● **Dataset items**
..............................

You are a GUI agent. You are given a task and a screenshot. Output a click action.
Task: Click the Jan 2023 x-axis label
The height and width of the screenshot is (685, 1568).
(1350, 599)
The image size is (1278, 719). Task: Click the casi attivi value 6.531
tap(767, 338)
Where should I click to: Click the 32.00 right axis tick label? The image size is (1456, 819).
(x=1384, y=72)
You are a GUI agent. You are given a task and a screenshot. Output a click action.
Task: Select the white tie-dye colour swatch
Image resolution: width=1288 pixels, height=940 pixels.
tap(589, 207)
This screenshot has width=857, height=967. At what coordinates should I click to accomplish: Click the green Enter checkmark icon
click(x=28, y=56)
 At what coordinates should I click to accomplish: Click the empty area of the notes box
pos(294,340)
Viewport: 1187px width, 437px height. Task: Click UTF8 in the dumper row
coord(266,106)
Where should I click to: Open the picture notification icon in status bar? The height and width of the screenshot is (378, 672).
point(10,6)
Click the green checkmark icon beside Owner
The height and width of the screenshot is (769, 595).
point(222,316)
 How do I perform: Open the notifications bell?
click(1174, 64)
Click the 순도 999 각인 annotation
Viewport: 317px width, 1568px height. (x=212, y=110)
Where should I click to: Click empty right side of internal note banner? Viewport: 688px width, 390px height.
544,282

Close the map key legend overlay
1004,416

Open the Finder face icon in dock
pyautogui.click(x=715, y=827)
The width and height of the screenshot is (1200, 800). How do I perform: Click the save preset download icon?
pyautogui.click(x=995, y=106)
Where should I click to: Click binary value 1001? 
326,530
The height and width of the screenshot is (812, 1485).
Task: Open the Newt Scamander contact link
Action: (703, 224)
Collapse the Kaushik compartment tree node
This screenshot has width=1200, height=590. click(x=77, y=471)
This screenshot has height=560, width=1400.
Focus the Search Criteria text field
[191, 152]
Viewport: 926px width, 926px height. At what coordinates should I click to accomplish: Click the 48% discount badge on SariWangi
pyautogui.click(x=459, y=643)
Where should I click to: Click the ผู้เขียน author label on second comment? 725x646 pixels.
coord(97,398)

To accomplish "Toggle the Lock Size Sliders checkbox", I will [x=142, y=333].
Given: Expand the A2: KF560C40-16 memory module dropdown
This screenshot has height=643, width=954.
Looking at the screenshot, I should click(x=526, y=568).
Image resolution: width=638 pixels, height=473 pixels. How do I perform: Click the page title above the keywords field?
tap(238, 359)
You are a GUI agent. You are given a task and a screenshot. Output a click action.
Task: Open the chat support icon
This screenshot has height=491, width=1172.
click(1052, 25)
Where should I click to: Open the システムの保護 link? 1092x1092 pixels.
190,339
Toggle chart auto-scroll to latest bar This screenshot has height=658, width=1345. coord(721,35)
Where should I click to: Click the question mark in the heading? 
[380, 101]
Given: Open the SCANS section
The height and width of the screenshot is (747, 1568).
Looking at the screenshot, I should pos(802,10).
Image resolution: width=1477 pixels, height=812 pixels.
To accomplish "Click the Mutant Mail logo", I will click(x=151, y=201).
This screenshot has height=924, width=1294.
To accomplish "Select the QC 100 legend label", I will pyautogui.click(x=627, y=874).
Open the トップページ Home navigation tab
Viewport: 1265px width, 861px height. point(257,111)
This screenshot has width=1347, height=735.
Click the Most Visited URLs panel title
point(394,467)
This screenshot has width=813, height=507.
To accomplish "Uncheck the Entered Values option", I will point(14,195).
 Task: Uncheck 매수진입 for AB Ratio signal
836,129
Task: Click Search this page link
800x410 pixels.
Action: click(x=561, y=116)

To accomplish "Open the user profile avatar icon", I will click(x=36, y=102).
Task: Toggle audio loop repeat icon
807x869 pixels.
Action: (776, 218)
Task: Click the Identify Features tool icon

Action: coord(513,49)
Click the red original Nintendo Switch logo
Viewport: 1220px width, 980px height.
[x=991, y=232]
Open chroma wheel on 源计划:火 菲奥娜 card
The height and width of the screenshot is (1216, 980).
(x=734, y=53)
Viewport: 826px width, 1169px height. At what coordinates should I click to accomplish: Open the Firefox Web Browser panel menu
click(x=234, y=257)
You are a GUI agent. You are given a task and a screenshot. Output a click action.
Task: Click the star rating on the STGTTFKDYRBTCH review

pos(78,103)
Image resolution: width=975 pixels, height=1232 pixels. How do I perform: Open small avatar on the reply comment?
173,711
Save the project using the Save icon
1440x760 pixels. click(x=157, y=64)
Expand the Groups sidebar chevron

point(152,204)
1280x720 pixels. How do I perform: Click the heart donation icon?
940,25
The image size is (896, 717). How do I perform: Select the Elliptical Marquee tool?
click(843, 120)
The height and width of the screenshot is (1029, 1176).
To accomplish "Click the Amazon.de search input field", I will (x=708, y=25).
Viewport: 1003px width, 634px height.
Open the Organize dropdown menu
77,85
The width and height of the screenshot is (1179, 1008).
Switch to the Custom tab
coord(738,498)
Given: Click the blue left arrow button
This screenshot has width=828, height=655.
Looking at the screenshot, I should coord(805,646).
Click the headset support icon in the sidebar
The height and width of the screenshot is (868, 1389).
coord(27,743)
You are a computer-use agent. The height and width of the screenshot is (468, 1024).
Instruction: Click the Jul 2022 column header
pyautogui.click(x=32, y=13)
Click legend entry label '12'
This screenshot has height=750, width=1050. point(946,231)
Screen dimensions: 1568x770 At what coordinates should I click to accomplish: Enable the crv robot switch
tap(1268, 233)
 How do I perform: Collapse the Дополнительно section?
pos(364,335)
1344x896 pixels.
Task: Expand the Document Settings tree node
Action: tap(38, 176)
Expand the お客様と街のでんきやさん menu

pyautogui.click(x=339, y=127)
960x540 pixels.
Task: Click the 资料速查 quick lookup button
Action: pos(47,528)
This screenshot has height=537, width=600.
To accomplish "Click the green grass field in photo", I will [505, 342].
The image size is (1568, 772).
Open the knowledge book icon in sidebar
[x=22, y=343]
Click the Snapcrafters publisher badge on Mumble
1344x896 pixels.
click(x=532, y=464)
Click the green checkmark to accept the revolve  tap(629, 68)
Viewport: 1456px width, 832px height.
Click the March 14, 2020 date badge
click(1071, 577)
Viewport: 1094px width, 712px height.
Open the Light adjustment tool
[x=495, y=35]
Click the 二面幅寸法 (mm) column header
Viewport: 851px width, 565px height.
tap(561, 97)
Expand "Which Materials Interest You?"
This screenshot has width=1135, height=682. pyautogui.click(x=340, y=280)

..............................

● **WHAT THE TASK REQUIRES**
Could you rewrite the items from the start through the line containing "click(x=28, y=56)", both ends included? Multiply every coordinate in the answers by 1.8 and round to whole numbers, with halves rounding up. Copy everything else unchanged, including the stated widths and heights.

● **WRITTEN RESPONSE**
You are a GUI agent. You are given a task and a screenshot. Output a click action.
Task: Click the Jan 2023 x-axis label
The height and width of the screenshot is (685, 1568).
(2430, 1078)
The image size is (1278, 719). Task: Click the casi attivi value 6.531
tap(1381, 608)
Where should I click to: Click the 32.00 right axis tick label? The image size is (1456, 819).
(x=2491, y=130)
You are a GUI agent. You are given a task and a screenshot. Output a click action.
Task: Select the white tie-dye colour swatch
Image resolution: width=1288 pixels, height=940 pixels.
tap(1060, 373)
This screenshot has width=857, height=967. At what coordinates should I click to accomplish: Click the green Enter checkmark icon
click(x=50, y=101)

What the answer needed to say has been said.